# [WORK ORDER]
Look in the material below for the line with "[Location-arrow] (823, 19)" and the line with "[Envelope] (730, 19)", then set down exactly those two lines and all lines between, nothing more.

# [AVAILABLE DATA]

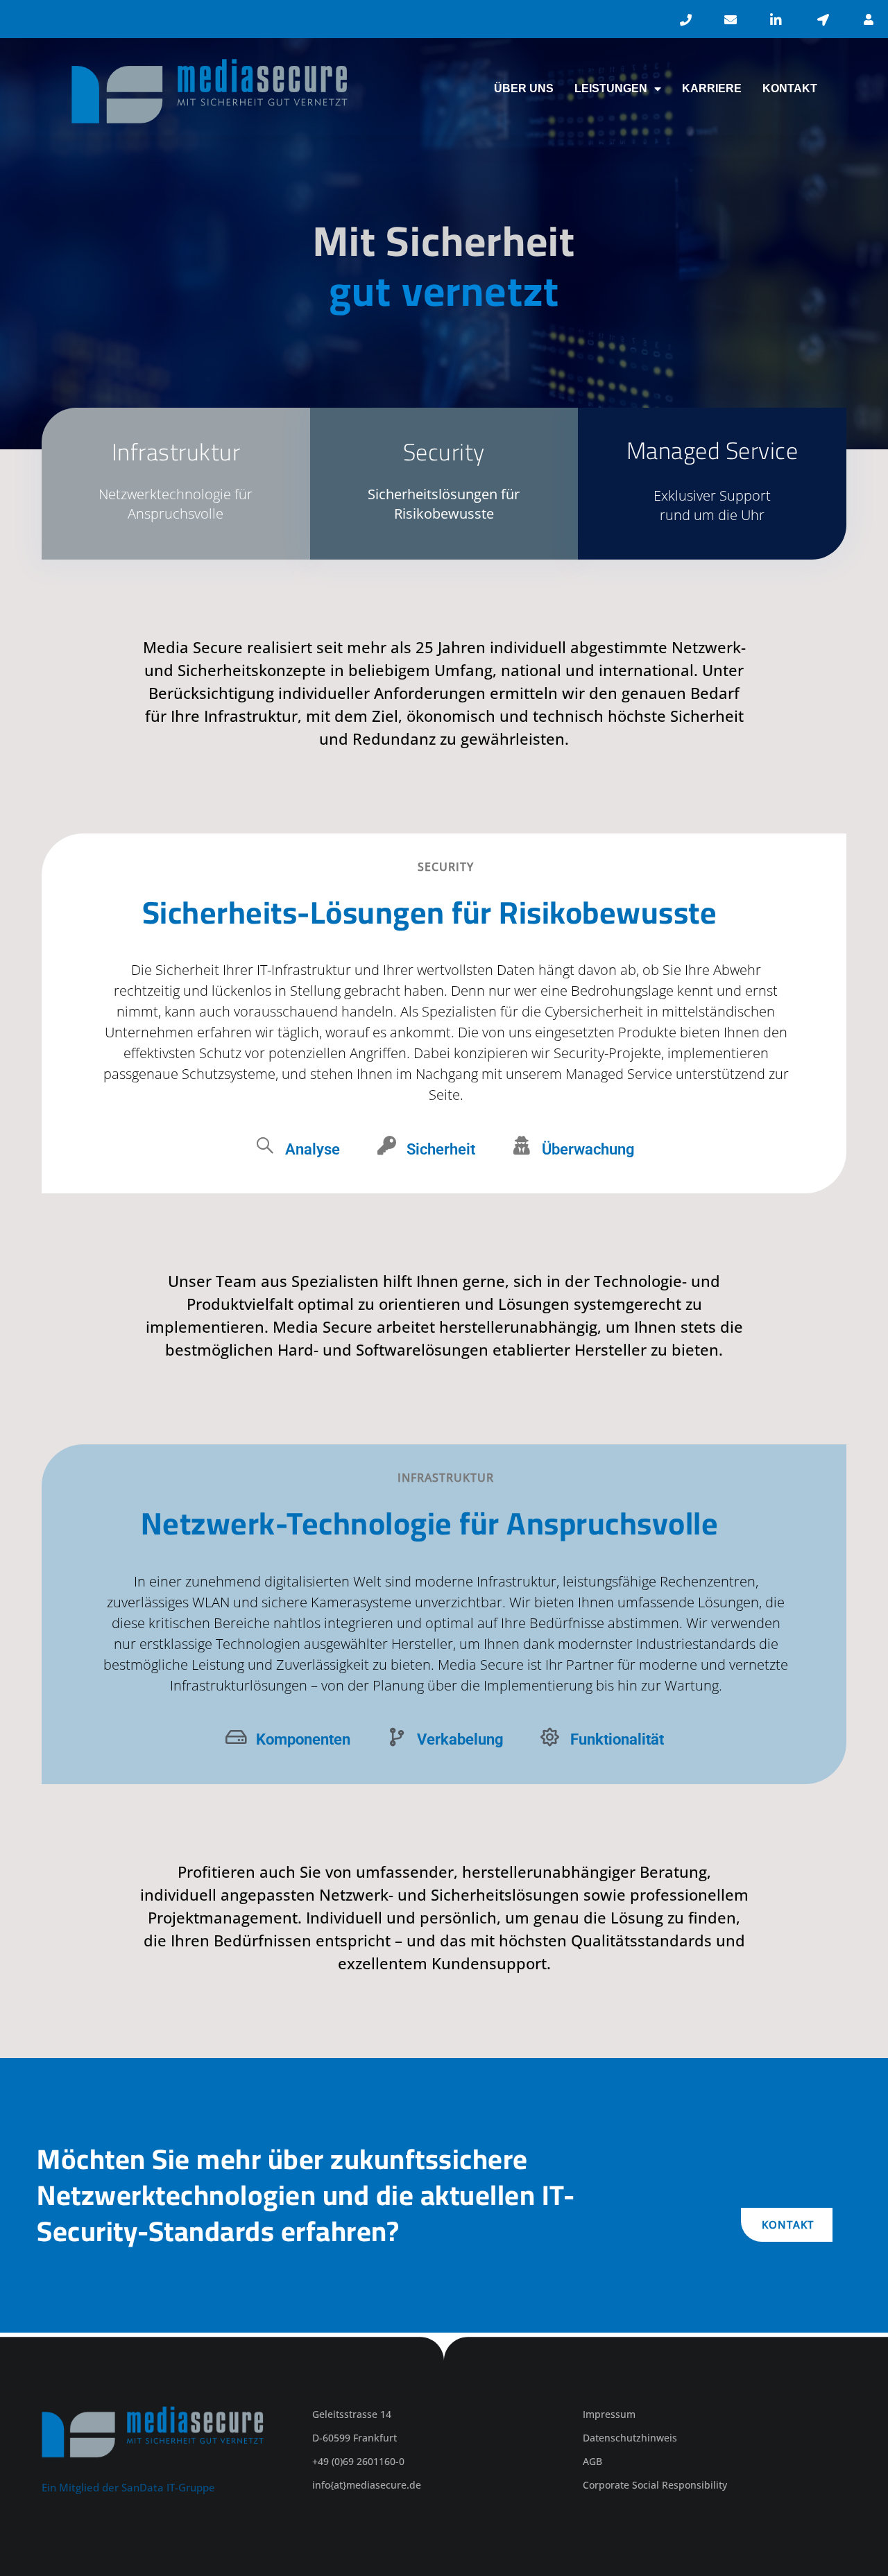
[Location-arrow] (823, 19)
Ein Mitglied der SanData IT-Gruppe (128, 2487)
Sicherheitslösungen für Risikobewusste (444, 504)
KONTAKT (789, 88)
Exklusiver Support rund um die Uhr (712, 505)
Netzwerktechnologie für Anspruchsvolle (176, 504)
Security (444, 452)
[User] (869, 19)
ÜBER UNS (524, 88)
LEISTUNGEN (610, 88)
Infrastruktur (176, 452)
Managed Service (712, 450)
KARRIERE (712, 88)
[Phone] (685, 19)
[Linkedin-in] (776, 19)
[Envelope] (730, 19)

...

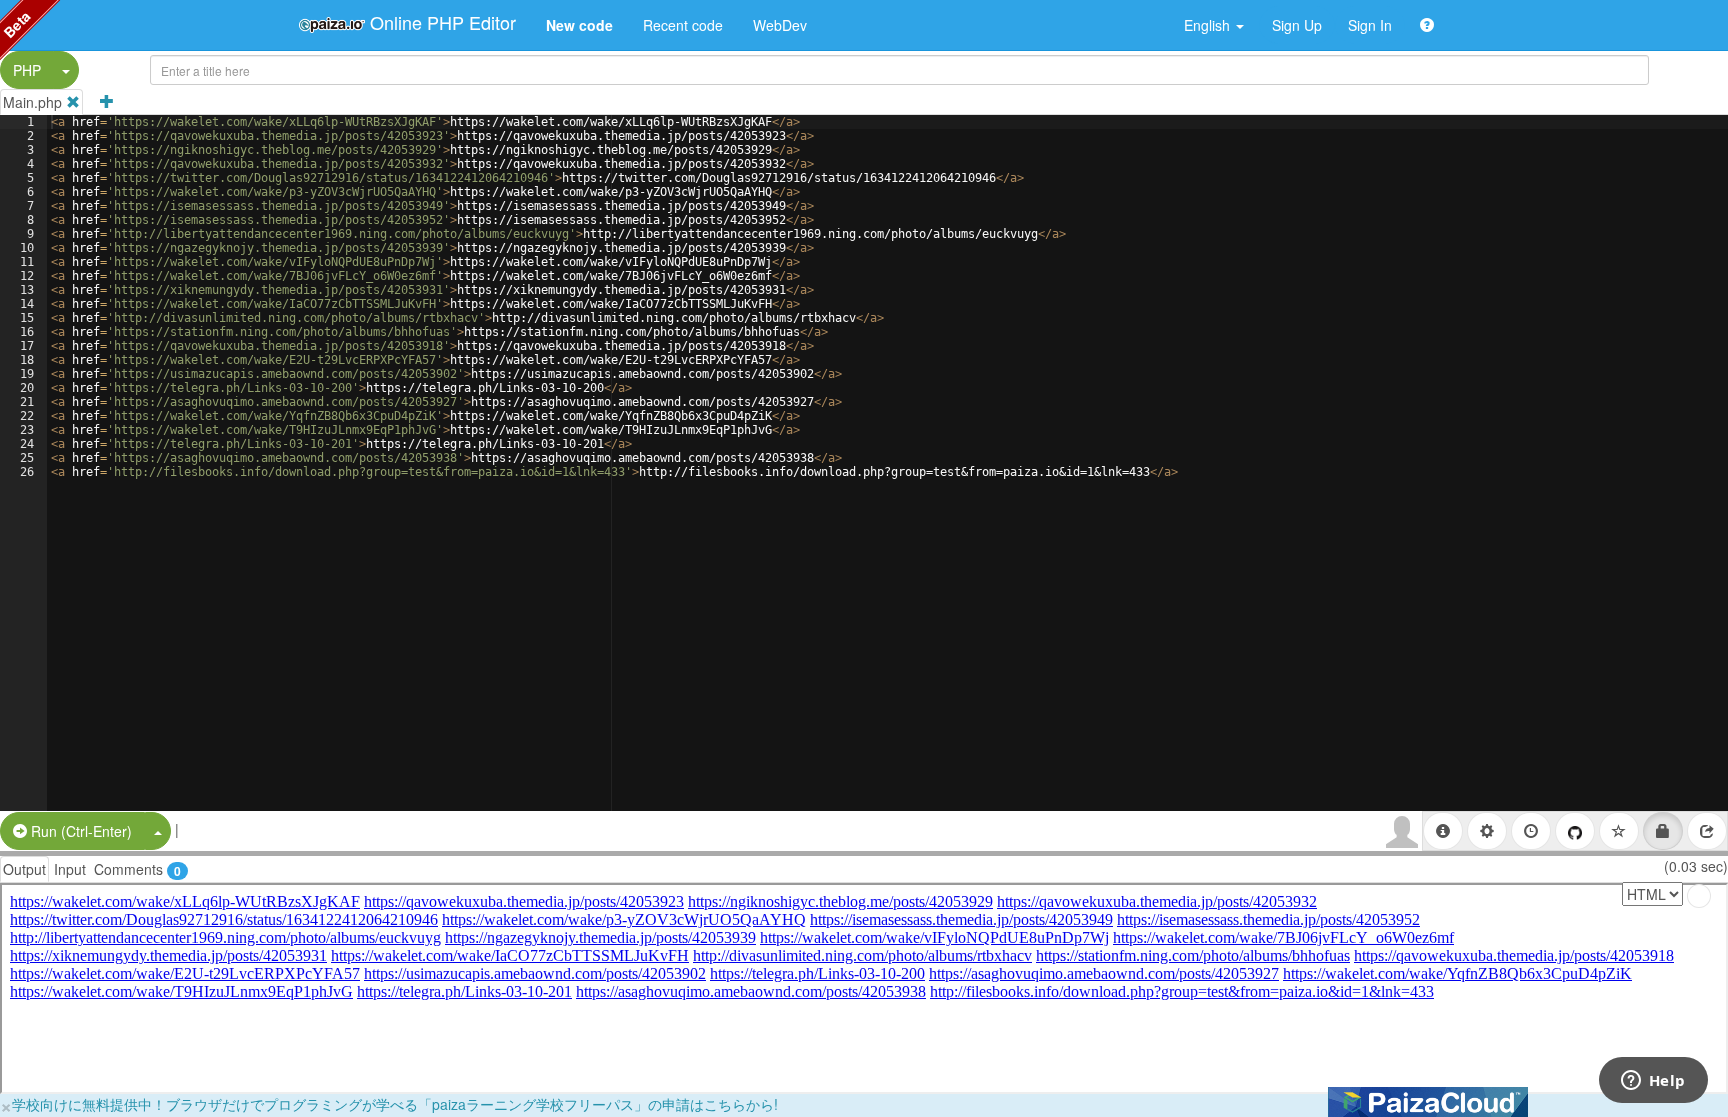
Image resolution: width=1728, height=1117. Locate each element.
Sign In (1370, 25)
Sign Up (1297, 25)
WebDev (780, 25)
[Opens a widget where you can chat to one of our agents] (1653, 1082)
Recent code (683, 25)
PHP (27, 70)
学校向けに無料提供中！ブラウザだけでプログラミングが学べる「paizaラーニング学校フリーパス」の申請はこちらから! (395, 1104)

==

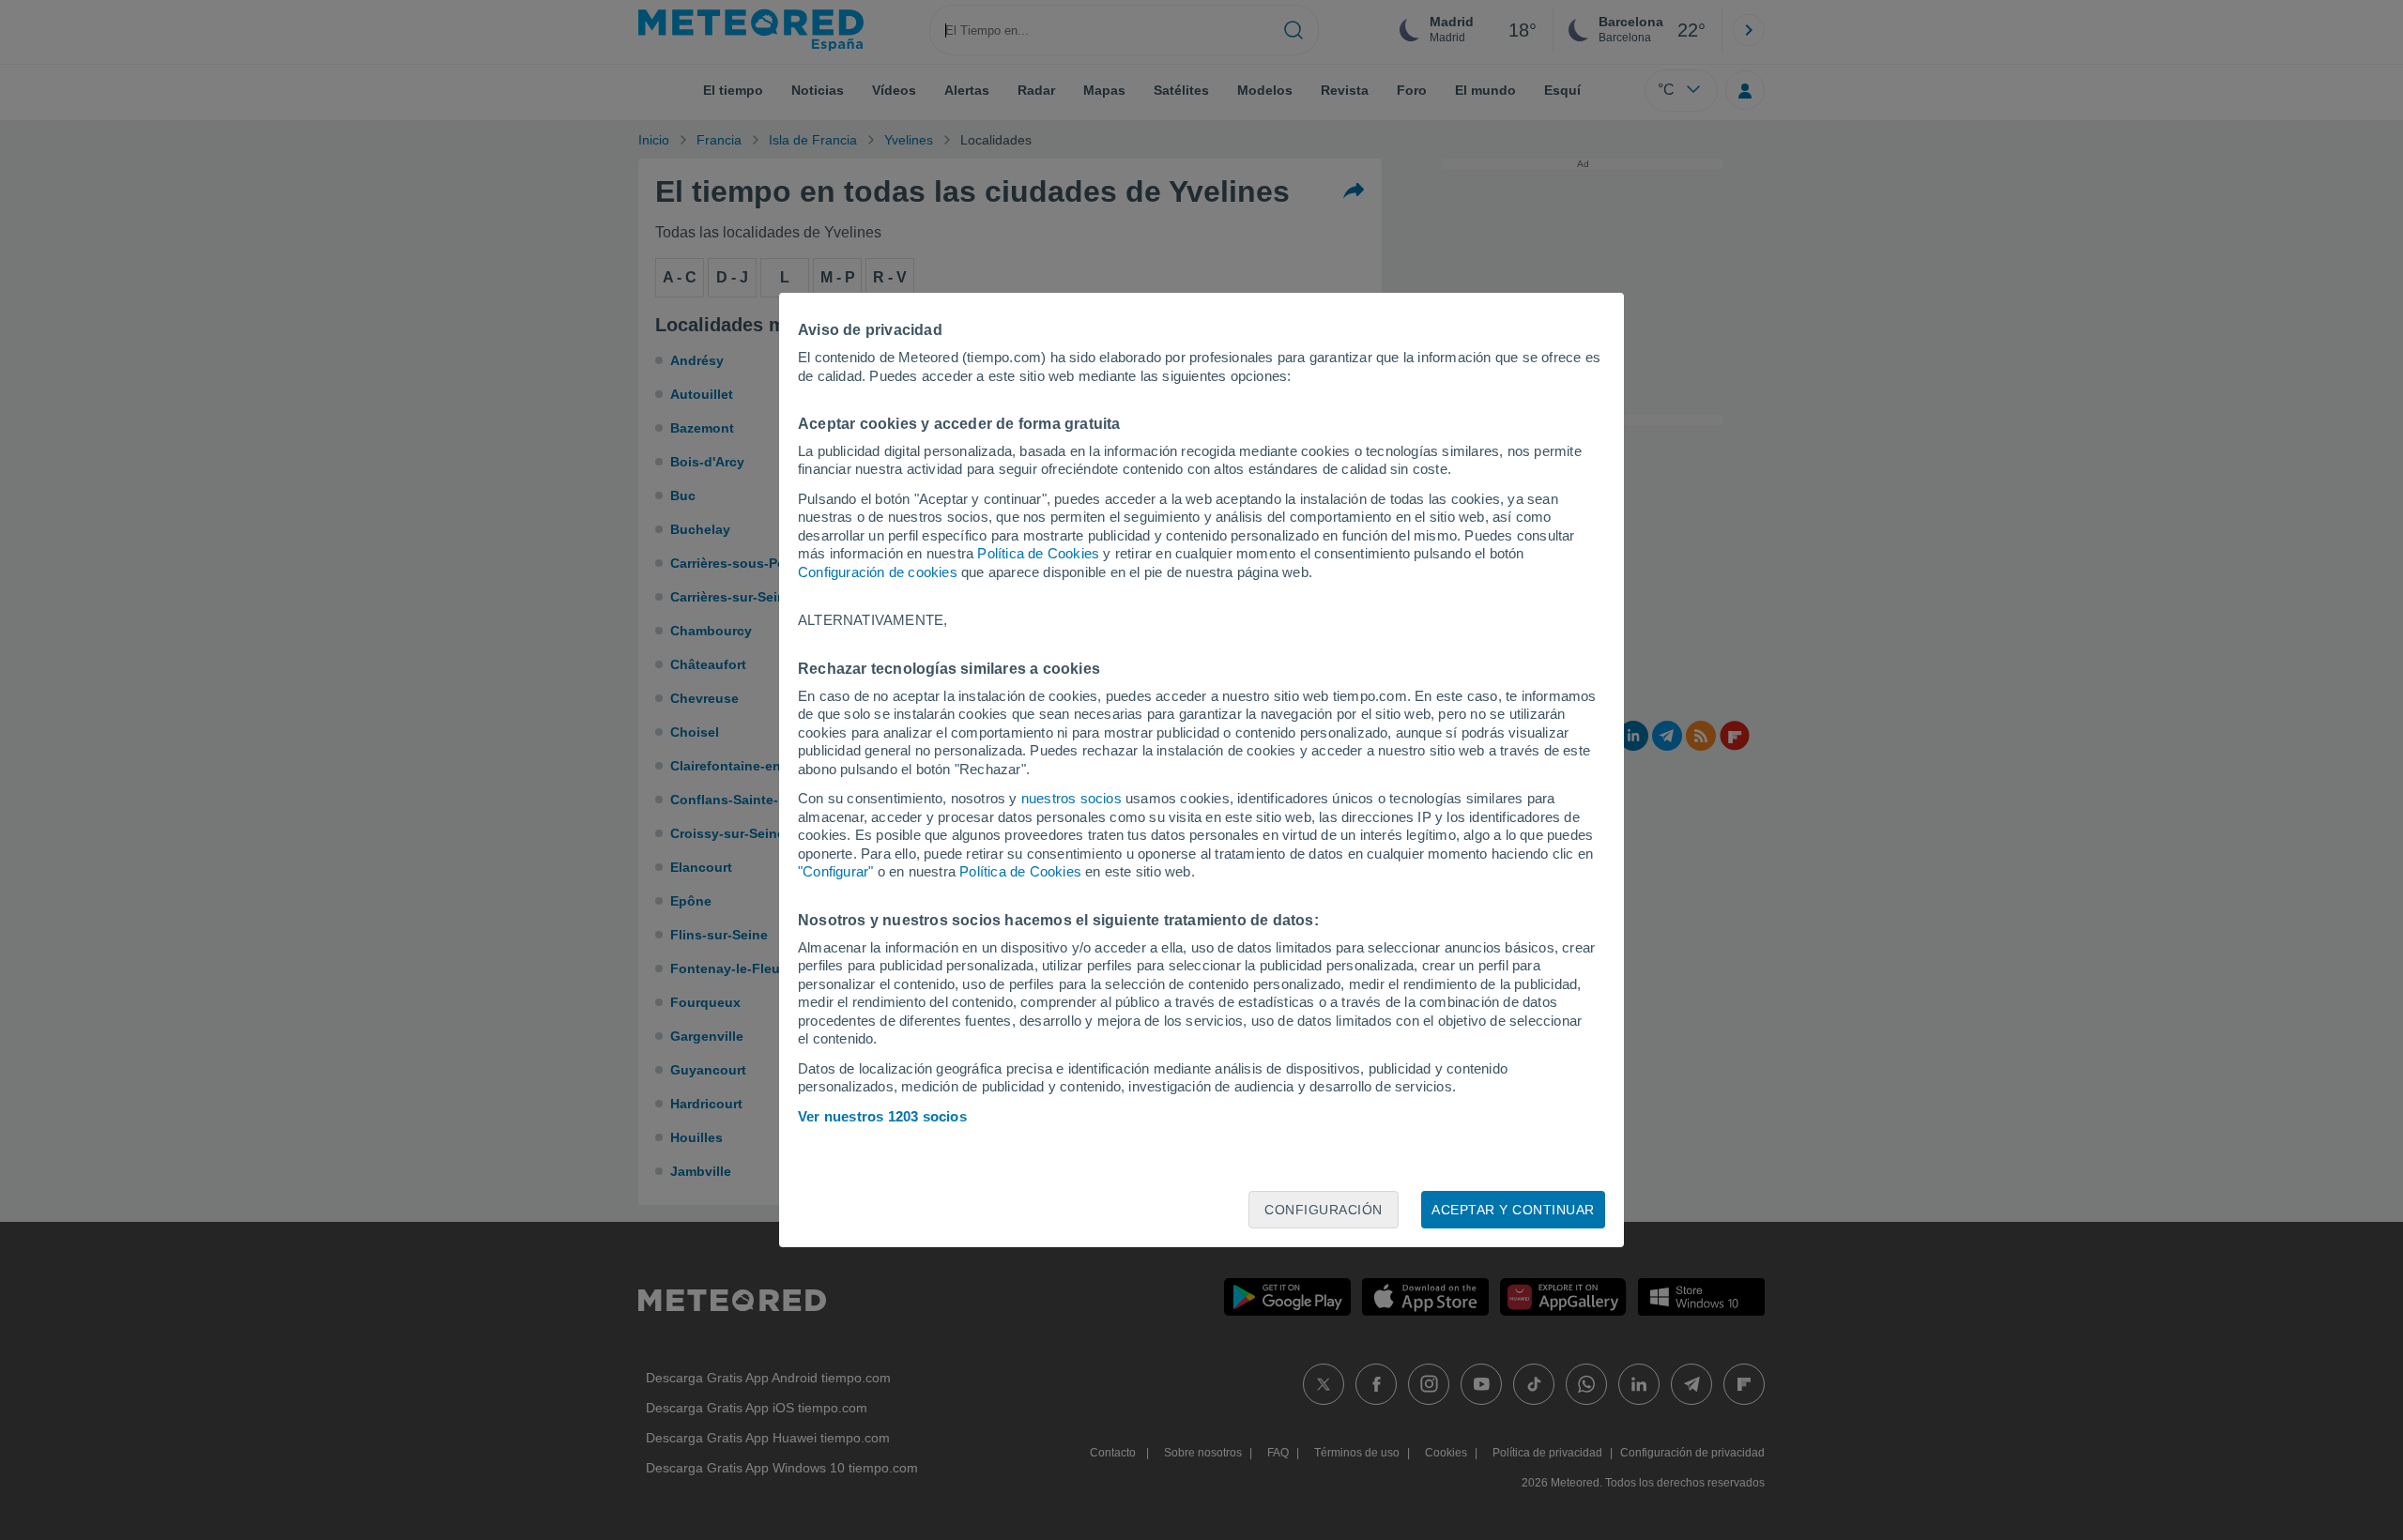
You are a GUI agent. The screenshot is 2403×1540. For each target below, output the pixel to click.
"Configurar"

# [REPLY TO THE EXERCISE]
[Location-arrow] (823, 19)
Ein Mitglied der SanData IT-Gruppe (128, 2487)
Sicherheitslösungen für Risikobewusste (444, 504)
KONTAKT (789, 88)
Exklusiver Support rund um die Uhr (712, 505)
Netzwerktechnologie für Anspruchsvolle (176, 504)
Security (444, 452)
[User] (869, 19)
ÜBER UNS (524, 88)
LEISTUNGEN (610, 88)
Infrastruktur (176, 452)
Managed Service (712, 450)
KARRIERE (712, 88)
[Phone] (685, 19)
[Linkedin-in] (776, 19)
[Envelope] (730, 19)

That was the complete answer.